### PASSAGE SHOWN
----

Scotland’s justice secretary has said he is “frustrated” that so many people turned out for Black Lives Matter protests over the weekend, but that police could not go in “heavy-handed” to break up the demonstrations.
Thousands of people gathered across Scotland on Sunday in tribute to 46-year-old George Floyd who died in the US while in police custody.
Humza Yousaf and First Minister Nicola Sturgeon had urged those looking to take to the streets to find alternative ways to protest, which would adhere to social distancing regulations.
Yousaf, along with Labour MSP Anas Sarwar, Kadi Johnson – the sister of Sheku Bayoh who died in custody in Fife in 2015 – and the lawyer for Mr Bayoh’s family Aamer Anwar, released a statement asking people to instead join an online demonstration organised by the Scottish TUC.
Despite the calls, thousands gathered to protest including at Glasgow Green and Edinburgh’s Holyrood Park.
On Monday, Yousaf told Good Morning Scotland: “I’m frustrated first and foremost.
“I haven’t seen my parents for three months, they’ve missed their grandchild’s first birthday.
“Trust me, if I could see them, I would love to be able to see them, but I can’t.”
The justice secretary said that the protests were “not within the law”, but said that the police were responsible for the enforcement of the regulations.
He added: “I understand the frustration, but what I would say to people is, what else would you expect the police to do?
“If thousands of people were gathering, the police explain, they encourage and where appropriate, they enforce the law, but they can’t go in heavy-handed into a protest.
“We saw some scenes across the world where that heavy-handedness was met with more violence.
“That would have been entirely the wrong approach.”

----

### REQUIRED TASKS
**A)** Retype the part of the article on the Scottish protests starting at "Yousaf, along with" and ending at "Edinburgh’s Holyrood Park.".
**B)** Extend the article on Humza Yousaf and the Black Lives Matter protests in Scotland, picking up after its final sentence.
The lines that come after this article are separate material and have no connection to it.

### THE DATA

----

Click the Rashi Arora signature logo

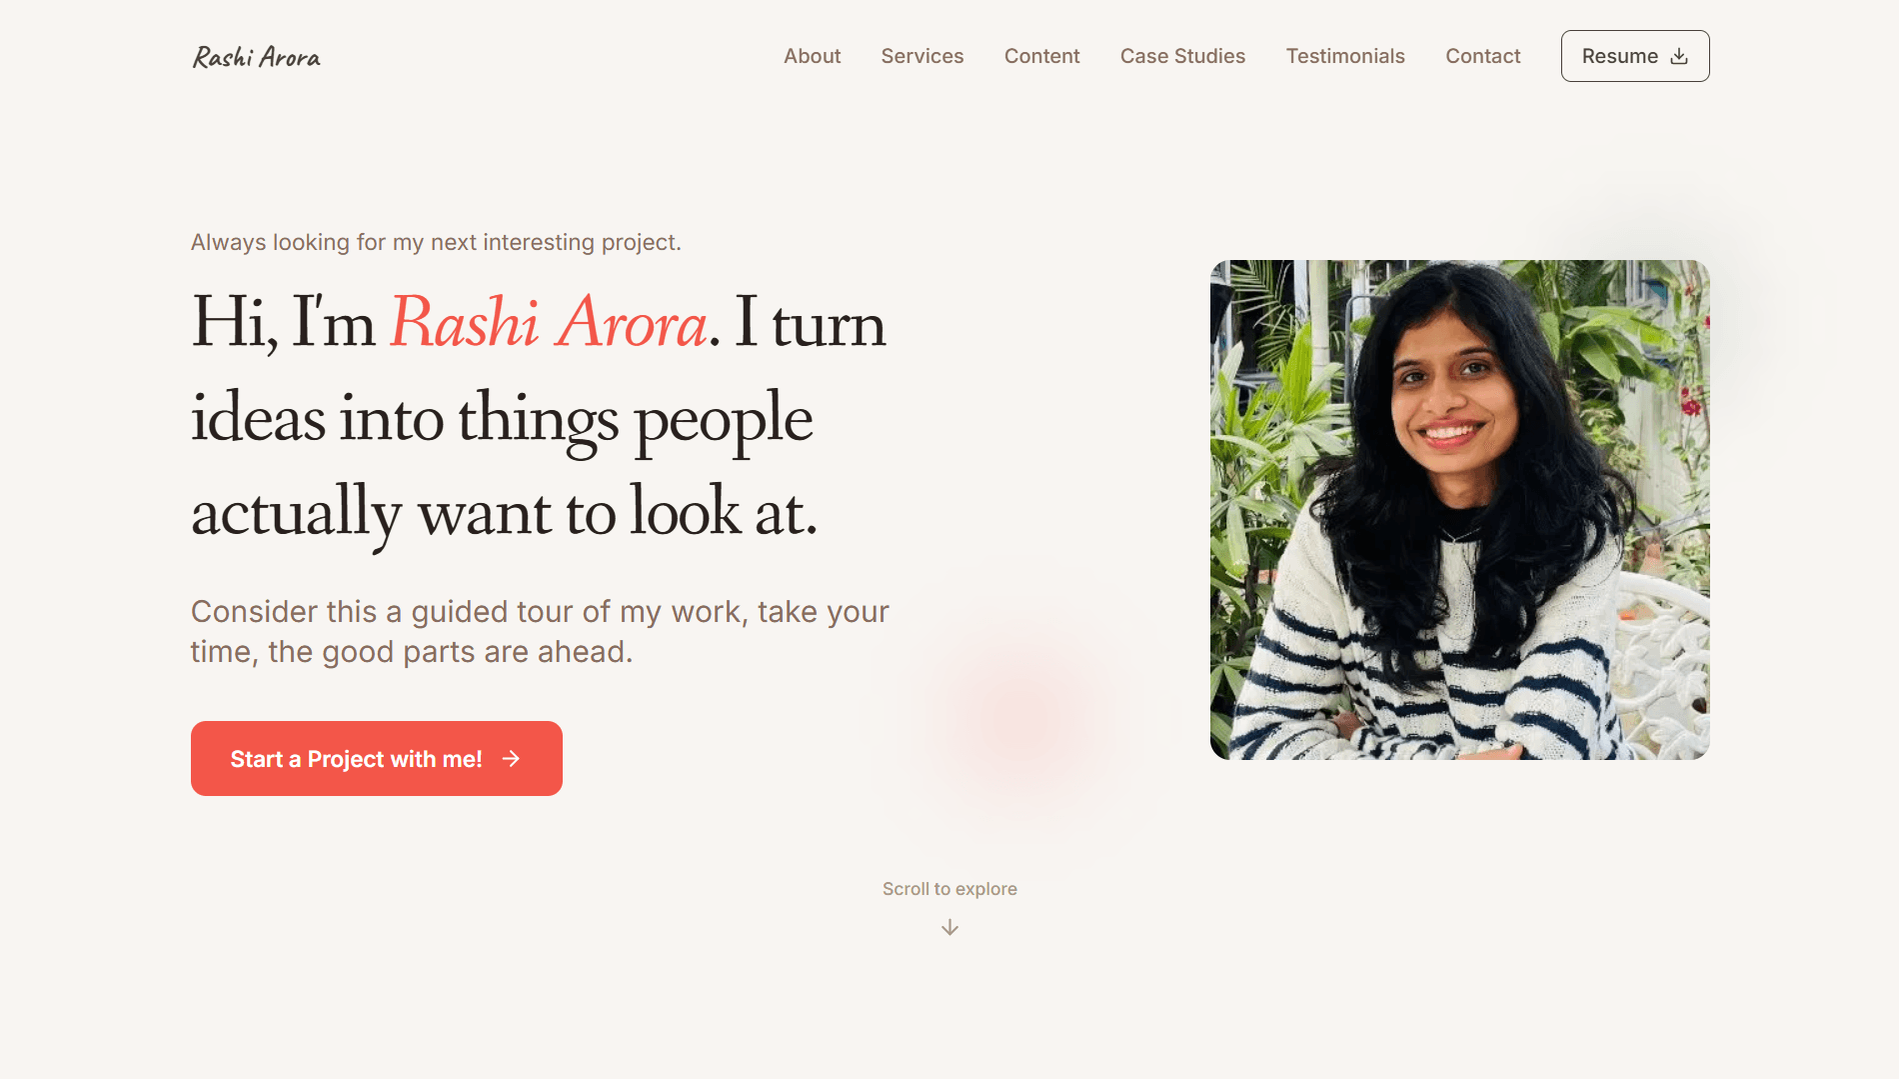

----

### ANSWERS FOR THIS EXERCISE
**A)**
Yousaf, along with Labour MSP Anas Sarwar, Kadi Johnson – the sister of Sheku Bayoh who died in custody in Fife in 2015 – and the lawyer for Mr Bayoh’s family Aamer Anwar, released a statement asking people to instead join an online demonstration organised by the Scottish TUC.
Despite the calls, thousands gathered to protest including at Glasgow Green and Edinburgh’s Holyrood Park.

**B)**
Two arrests were made at the protests, both in Glasgow, according to Police Scotland, and no fixed penalty notices were issued.
Assistant chief constable Kenny MacDonald said he was “somewhat disappointed” at the number of people who turned out, but thanked those who were peaceful and adhered to social distancing.
The justice secretary, who said he would have joined the protest but for the coronavirus outbreak, added that he could not “trample over people’s rights” under the European Convention on Human Rights.
On the wider point of racism in Scotland, the justice secretary said he had a “good conversation” with education secretary John Swinney about race being taught in schools, adding that there was “every opportunity” for schools to teach lessons on racism as part of Curriculum for Excellence.
In Bristol on Sunday, a statue of former slave trader Edward Colston was pulled down by protesters and thrown in the city’s harbour.
When asked about his thoughts on statues of those who made money from the slave trade, Yousaf said he was left “scratching his head” as to why they would still be up, but added that it was an issue for councils to decide on.